Moore's Law, strictly speaking, stems from Moore's observation in 1965 (somewhat updated in 1975) that the number of transistors on a processor doubles every two years. It's not a physical law, but instead a reflection of the economics of miniaturization: By improving manufacturing, more circuitry can be built onto a chip, making it more powerful and funding the next round of innovations.

But miniaturization has faltered as research and manufacturing grow ever more expensive. Chip elements are reaching atomic scales, and power consumption problems limit the clock speeds that keep chip processing steps marching in lockstep. 

As a result, people use Moore's Law these days often to refer to progress in performance and power consumption as well as the ability to pack more transistors more densely on a chip.

Gelsinger, though, was referring to the traditional definition referring to the number of transistors on a processor -- albeit a processor that could consist of several slices of silicon built into a single package. "We expect to even bend the curve faster than a doubling every two years," he said.

Intel: Moore's Law is alive

Moore's Law is alive and well, Intel believes.

Intel; Screenshot by Stephen Shankland/CNET

Success will mean Intel just catches up to rivals, a moment Gelsinger has pledged will happen in 2024. Intel struggled to move from its 14-nanometer manufacturing process to the 10nm process, while TSMC and Samsung maintained progress better.

Intel's Alder Lake processors now shipping

Intel employed its latest manufacturing process, called Intel 7 and formerly called 10nm Enhanced Superfin, to build its new Alder Lake processor for PCs. It's begun shipping Alder Lake chips, formally called 12th Generation Core processors, to desktop PC makers for use in gaming machines.
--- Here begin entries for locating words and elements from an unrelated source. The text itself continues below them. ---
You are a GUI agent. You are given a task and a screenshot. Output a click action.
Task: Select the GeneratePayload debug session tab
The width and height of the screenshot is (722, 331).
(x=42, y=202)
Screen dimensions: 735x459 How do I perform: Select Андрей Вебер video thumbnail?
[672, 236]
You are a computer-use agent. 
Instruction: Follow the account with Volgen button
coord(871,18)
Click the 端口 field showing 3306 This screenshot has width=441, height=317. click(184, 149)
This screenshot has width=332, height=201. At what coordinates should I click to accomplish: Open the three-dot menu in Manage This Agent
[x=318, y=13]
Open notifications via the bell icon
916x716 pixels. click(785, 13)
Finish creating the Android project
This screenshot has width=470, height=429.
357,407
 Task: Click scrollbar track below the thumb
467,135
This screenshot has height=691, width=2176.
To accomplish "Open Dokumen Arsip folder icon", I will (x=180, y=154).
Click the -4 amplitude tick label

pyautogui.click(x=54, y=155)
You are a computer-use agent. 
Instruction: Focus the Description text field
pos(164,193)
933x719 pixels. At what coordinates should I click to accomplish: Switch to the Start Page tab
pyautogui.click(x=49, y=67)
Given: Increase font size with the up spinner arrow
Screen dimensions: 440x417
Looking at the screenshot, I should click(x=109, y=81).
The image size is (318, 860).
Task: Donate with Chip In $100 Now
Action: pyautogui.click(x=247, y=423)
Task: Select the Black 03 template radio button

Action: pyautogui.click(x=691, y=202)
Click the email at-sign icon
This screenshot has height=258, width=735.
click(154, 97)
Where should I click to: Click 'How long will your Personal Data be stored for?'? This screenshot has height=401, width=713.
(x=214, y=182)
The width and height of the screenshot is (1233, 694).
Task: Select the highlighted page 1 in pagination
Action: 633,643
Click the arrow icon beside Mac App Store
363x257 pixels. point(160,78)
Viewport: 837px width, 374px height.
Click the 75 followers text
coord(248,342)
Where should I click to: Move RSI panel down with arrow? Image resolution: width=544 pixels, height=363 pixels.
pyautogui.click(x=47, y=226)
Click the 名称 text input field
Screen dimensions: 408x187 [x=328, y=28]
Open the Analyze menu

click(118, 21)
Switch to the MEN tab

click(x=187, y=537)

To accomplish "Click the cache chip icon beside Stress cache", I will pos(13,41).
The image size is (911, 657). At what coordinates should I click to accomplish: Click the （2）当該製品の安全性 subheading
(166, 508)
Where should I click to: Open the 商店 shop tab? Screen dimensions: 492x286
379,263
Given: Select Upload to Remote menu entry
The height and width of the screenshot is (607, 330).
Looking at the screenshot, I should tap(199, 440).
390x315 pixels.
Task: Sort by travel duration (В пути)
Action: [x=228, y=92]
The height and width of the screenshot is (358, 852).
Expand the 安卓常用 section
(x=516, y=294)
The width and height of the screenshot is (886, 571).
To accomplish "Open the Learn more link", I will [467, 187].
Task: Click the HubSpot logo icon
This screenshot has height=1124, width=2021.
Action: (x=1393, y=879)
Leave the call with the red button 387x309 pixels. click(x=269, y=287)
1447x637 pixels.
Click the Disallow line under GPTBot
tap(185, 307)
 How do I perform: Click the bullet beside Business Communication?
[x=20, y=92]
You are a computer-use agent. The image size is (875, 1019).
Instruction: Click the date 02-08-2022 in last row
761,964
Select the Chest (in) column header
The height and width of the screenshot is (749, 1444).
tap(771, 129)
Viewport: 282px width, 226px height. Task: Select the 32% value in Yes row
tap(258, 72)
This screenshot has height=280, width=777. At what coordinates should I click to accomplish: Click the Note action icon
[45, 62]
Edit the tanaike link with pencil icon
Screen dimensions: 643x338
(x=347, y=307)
The company is shipping desktop processors now and will begin shipping high-performance laptop processors next month, said Gregory Bryant, executive vice president of Intel's Client Computing Group, at the Intel event. That's notable given that for years, Intel used two different manufacturing processes and chip designs for its desktop and mobile processors.

Alder Lake chips, which combine performance processor cores for speed with efficiency cores for better battery life, are Intel's answer to increasingly competitive AMD processors and Apple's new M1 Pro and M1 Max chips in its new MacBook Pro laptops.

Intel RibbonFET and other chip improvements

Along with packaging, Gelsinger pointed to two major developments he expects will help Intel reclaim its leadership. First is RibbonFET, a technology more broadly called gate all around, or GAA. It transforms transistors so that current travels in a stack of thin ribbon-shaped semiconductors completely surrounded by the gate material that switches the current on and off.

Second is Intel's PowerVia, more broadly called backside power delivery. This adds new processing steps to chipmaking but means transistors draw electrical power from one side while connecting to data communication links on the other. Today's chips try to cram both functions into one side, adding complexity and limiting miniaturization.

Also key will be adoption of extreme ultraviolet chipmaking equipment, which uses a smaller wavelength of light to etch transistor circuitry onto silicon wafers. Upgrading is extremely expensive, and TSMC and Samsung beat Intel in the shift to EUV, but the upgrade simplifies manufacturing that otherwise requires more steps.

Intel also has pledged to be first in a later upgrade to high numeric aperture EUV. That's another step on Intel's plan to surpass TSMC and Samsung in 2025 after catching up in 2024.